Note: Again, my experiences may be a bit unique but I point out these ‘extreme’ examples to prove the point that anything goes and you shouldn’t be too surprised if parents say ‘vale’ to whatever you offer to do with their kids. I recommend taking this as an invitation to mix things up and plan activities you might not be able to do with students whose parents who are less open-minded.
WORKING WITH ADULTS
The friend vibes may get to you: I LOVE the university students I have worked with over the years and, had we met under other circumstances, I would probably be hanging out with them all of the time. However, since I grew up in a culture in which it would not be appropriate to have personal contact with students, I often find myself in awkward situations when a group of students (who are not that different in age from me) decide to make a class Whatsapp group and ask if I want to be in it.
I know plenty of teachers (especially those who work at language academies) who say yes without qualms, or even who, themselves, suggest having a Whatsapp group in order to stay in touch about any schedule or homework updates. Still, I can’t bring myself to do it until we have finished our course together and so I try to keep any contact ‘professional’ by using email.

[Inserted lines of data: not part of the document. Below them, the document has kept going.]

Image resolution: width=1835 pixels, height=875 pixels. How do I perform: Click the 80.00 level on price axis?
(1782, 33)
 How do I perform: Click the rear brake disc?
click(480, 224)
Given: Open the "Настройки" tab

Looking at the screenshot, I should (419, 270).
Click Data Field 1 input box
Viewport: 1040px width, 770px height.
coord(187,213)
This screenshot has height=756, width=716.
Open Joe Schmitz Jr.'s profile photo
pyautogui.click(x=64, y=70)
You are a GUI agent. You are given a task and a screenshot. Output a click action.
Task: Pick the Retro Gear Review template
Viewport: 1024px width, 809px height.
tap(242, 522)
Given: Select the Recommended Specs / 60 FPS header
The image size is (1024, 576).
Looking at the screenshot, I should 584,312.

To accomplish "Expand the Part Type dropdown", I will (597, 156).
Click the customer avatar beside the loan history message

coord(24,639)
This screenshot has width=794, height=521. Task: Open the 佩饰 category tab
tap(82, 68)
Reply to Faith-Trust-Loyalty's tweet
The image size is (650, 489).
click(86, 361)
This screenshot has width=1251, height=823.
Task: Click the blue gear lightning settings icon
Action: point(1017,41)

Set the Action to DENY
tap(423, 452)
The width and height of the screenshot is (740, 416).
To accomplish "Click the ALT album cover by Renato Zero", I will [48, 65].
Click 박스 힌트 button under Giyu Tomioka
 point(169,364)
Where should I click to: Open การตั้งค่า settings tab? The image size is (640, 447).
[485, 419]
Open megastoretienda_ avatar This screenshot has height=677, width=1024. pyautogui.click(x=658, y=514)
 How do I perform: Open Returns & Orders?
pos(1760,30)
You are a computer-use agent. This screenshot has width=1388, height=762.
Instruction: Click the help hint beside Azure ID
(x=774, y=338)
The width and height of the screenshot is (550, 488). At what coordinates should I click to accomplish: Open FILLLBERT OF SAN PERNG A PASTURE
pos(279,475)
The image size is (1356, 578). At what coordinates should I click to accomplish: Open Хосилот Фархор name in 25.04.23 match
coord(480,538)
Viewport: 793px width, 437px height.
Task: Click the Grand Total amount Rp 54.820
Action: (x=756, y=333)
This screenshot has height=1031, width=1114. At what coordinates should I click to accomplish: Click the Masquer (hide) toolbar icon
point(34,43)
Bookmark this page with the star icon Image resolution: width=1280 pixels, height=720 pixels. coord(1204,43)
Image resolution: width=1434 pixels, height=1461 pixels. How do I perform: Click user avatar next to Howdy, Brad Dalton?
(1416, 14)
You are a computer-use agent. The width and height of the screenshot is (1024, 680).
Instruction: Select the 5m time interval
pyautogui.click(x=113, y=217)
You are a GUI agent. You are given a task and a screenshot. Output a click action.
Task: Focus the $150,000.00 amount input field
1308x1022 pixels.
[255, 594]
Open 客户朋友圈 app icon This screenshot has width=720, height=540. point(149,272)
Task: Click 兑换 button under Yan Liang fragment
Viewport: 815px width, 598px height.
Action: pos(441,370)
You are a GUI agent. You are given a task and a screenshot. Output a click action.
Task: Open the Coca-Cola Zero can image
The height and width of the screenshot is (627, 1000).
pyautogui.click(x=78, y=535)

Note: Of course, when teaching private lessons to adults, it’s pretty much impossible to avoid what feels like ‘personal contact’ over the phone. You simply need to find whatever boundaries feel right for you (perhaps responding to homework questions at 11pm doesn’t bother you, perhaps it does). For me, grabbing a beer and tapas with my students while we are working together doesn’t feel right but it’s not necessarily frowned upon in Spain. Use your own judgement!
Informal can easily turn into unreliable: While I like the fact that Spaniards tend to be more laid-back and casual in their approach to student-teacher relationships (at least in the English classes realm), this can sometimes backfire. Remember how I mentioned some students might Whatsapp you at 11pm? Well, sometimes that’s a message to cancel your 9am classes. I’ve found that it can be difficult to maneuver friendly, informal contact while also exuding professionalism and an expectation of commitment.
As experienced teachers everywhere would tell you, it can often be helpful to start out strict and work your way into more ‘friendly’ territory. Informing students of your expectations—especially in terms of advanced notice for schedule changes/cancellations—upfront can save you a lot of frustration down the road.
Note: For me, there is a huge difference between giving English classes, facilitating English conversation, and doing an intercambio (in which case there is typically no payment, you simply exchange opportunities to practice your language skills). Make sure that you and your student have a clear understanding of what kind of arrangement you’re agreeing to. Again, it can be awkward if a student suggests “just grabbing tapas instead of class today” and you assume that means making the class less formal (but you’ll still be paid for a lesson) but they meant it as social outing.
As with everything, your experiences may be different from the situations I’ve described above (even some of my own experiences don’t fall into these categories!). However, I believe these four points will help you go into your English teaching experience with a better idea of what may be normal in a student-teacher relationship here in Spain.
Have you had similar shocks or frustrations in your experience as an English teacher? Are there any other differences you think we should share?